A number of organizations use your credit score to determine eligibility for their services. Essentially, it’s a calculation formulated by gauging your current and past financial performance, in effort to predict future behavior. The end result is a measure also known as creditworthiness.
Your credit score is a convenient three digit representation of the information contained in your credit report, which includes a listing of all current and past credit accounts open under your name, such as loans, credit cards or other installment agreement. Account records note the date each account was opened, your bill-payment history and your current balance. Additionally, your credit report will detail any negative information, such as late payments, accounts in collection, bankruptcy, foreclosures, liens and judgments.
It's easy to make the assumption that only lenders trying to approve financial accounts would check your credit score, but in truth a host of others evaluate your credit. Your credit can be used in several scenarios, for instance to set insurance rates, secure employment, land your apartment’s move-in special or avoid the utility company’s initial surcharge.

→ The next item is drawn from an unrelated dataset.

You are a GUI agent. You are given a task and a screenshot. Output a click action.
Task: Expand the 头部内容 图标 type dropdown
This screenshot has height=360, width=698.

Lenders check your credit score to decide whether or not to grant you access to credit, assign interest rates and set a credit limit for the account. Lenders prefer to see a credit score that reflects positive payment history and a low credit utilization rate. Such behaviors exemplify the ability to use credit responsibly without depending on it.
Insurance companies correlate your credit score with the number of claims you are likely to file. According to insurance agents, drivers who have high credit scores tend to file fewer claims. When you apply for insurance, the premium you are charged and the rate you receive is based in some part on your credit score. It’s important to note that four states have banned this practice: California, Massachusetts, Hawaii and Maryland.
It’s becoming more common for employers to use credit checks as part of the hiring process. A 2010 survey by the Society for Human Resource Management noted 60% of employers using this practice, an increase of almost 100% from just seven years prior. Similar to lenders and insurers, employers associate good credit with responsibility and discipline. Not all employers pull an applicant's credit history or place tremendous weight on it, but individuals working in government or financial roles can expect their credit scores to be a factor.
When you open utility accounts – including electric, cable and telephone services – the utility company examines your credit history. Utility companies use your credit score to determine whether you will be required to put down a deposit. In some cases, they may even require you to have a co-signer.
Lastly, landlords request a prospective tenant's credit score to measure the likelihood that he or she will pay rent on time. This is primarily the case for apartment complexes controlled by real estate companies, rather than individuals. A strong credit score can mean a smaller security deposit or qualifying for a move-in special such as, first month free. On the contrary a low credit score can cause penalties such as doubling the security deposit required.